Opposition is organizing against a proposal by the Frank Lloyd Wright Trust to demolish two historic buildings to make room for a new visitor and education center on land adjacent to the Frank Lloyd Wright home and studio – and now an alternative proposal has emerged.
An Oak Park architect, who has renovated three Frank Lloyd Wright homes – one of which he lives in – has joined with a group of preservationists and is suggesting a new proposal that would preclude the demolition of a historic residence at 925 Chicago Ave. and some of the alterations proposed for another historic building at 931 Chicago Ave.
Paul Harding, of Harding Partners Architects, and others plan to attend a meeting of the Oak Park Historic Preservation Commission on Tuesday, Aug. 27 at 7:30 p.m. at Oak Park Village Hall, 123 Madison St., in room 201.
It will be the second time the commission has heard testimony on the proposal. The commission, which only provides a recommendation to the Oak Park Board of Trustees, appeared poised to reject the proposal at its July 11 meeting.
Harding said in a telephone interview it is not a "binary choice" of either demolishing and altering the buildings versus not constructing a visitor center.
His alternative proposal would place the center further back from Chicago Avenue, behind the residential buildings in question.
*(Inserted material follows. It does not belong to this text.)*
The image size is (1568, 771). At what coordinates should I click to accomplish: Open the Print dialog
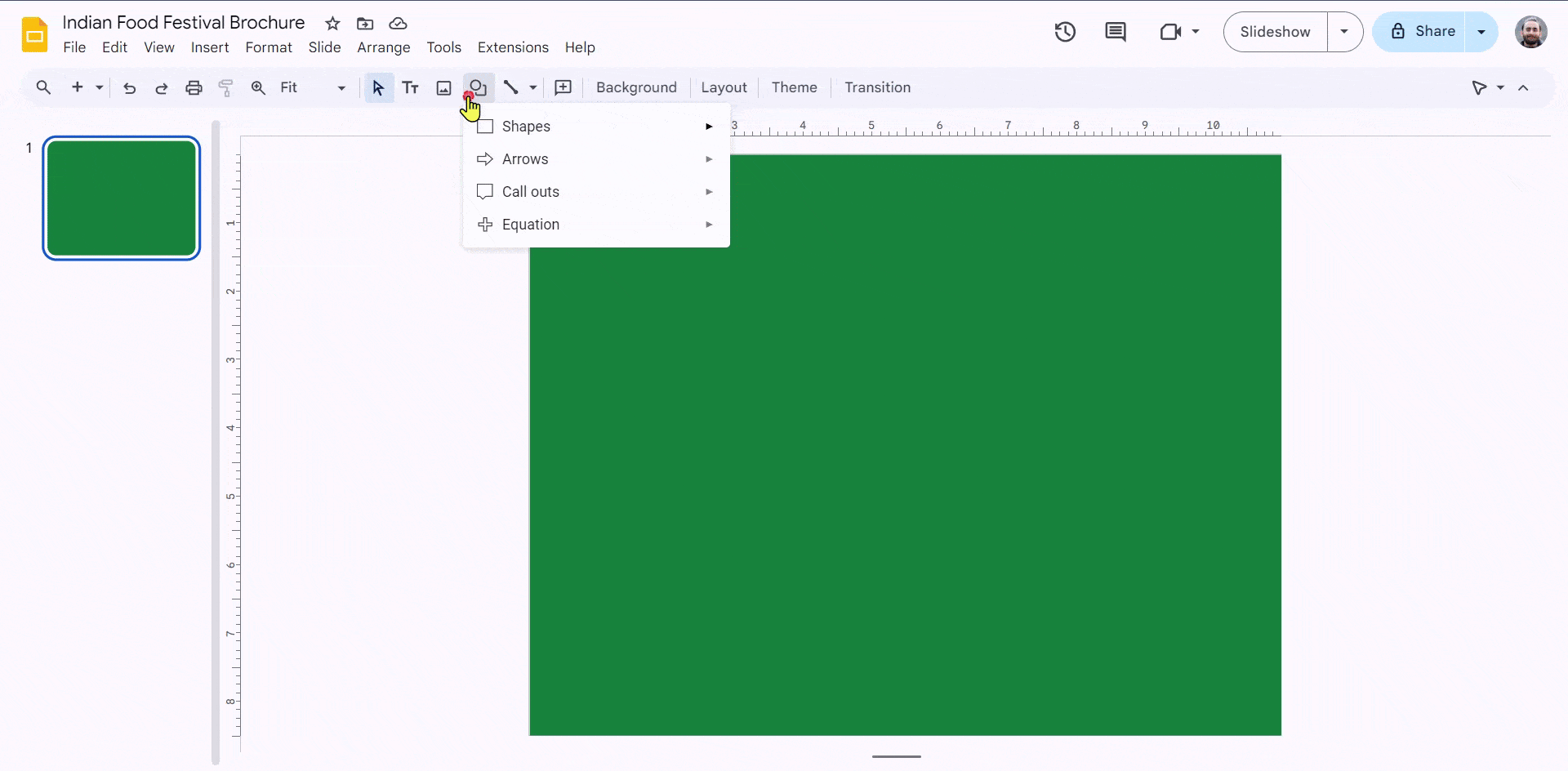(x=194, y=87)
The alternative visitor center would have a smaller footprint – about 9,000 square feet for the existing proposal and roughly 7,600 square feet for the alternative proposal – than the one proposed by the Frank Lloyd Wright Trust.
Harding said he opposes the proposal to demolish the home at 925 Chicago – one of the oldest structures in the village – and remove some additions to the 931 Chicago building – once lived in by Wright's mother Anna Lloyd Wright – also because of the precedent such demolitions would set for other proposed demolitions in historic districts in Oak Park.
"It blows apart the Oak Park Historic Preservation Ordinance," he said, noting that such demolitions are typically only approved if the building is in disrepair or imposes a financial burden on the owner. "It's such a terrible precedent, and other people will use that precedent."
He said allowing one entity to demolish and alter homes in the historic district and not others would result in lawsuits against the village.
The Frank Lloyd Wright Trust released a statement in response to the alternative proposal, calling it unacceptable.
"The proposal distributed to the porches of neighborhood homes by a local architect was unsolicited and unauthorized," the trust noted. "From the outset, the trust worked with a selected group of some of the most highly respected architects in Chicago, who were given critical information about the project's goal and operational requirements.
"This proposal does not address the myriad of our considerations and proper context and does not provide an acceptable alternative to our carefully considered plan."
Harding said he and a group of architects and concerned interests met with officials at the Frank Lloyd Wright Trust and presented Harding's alternative proposal, but it is uncertain whether the plan gained any traction.
In a letter sent to neighbors of the home and studio, Harding argues that the legacy of the site where the homes in question and Wright's studio now stand would be altered to the extent that it would "create a false history that never existed in Wright's time."
Harding is encouraging stakeholders to turn out for the upcoming Historic Preservation Commission. Meanwhile, the local political group VOICE of Oak Park also is calling on its members to show up to the meeting to oppose the trust's plan.
"Oak Park's Historic Preservation Commission has denied past applications to demolish contributing properties," VOICE's Josh Klayman wrote in a Facebook post. "It has no grounds for making an exception for 925 Chicago Avenue—an exception that would open the door to other such demolitions and make a mockery of a Historic Preservation Ordinance that has served the village well since 1972."
Klayman said in a telephone interview that many of the VOICE members are unhappy with the design proposed by the trust, but the bigger issue is the precedent set by the teardown.
"If the Frank Lloyd Wright people can say, "We need that space to build one of these because it would be good for us," what precedent does that set?" Klayman asked.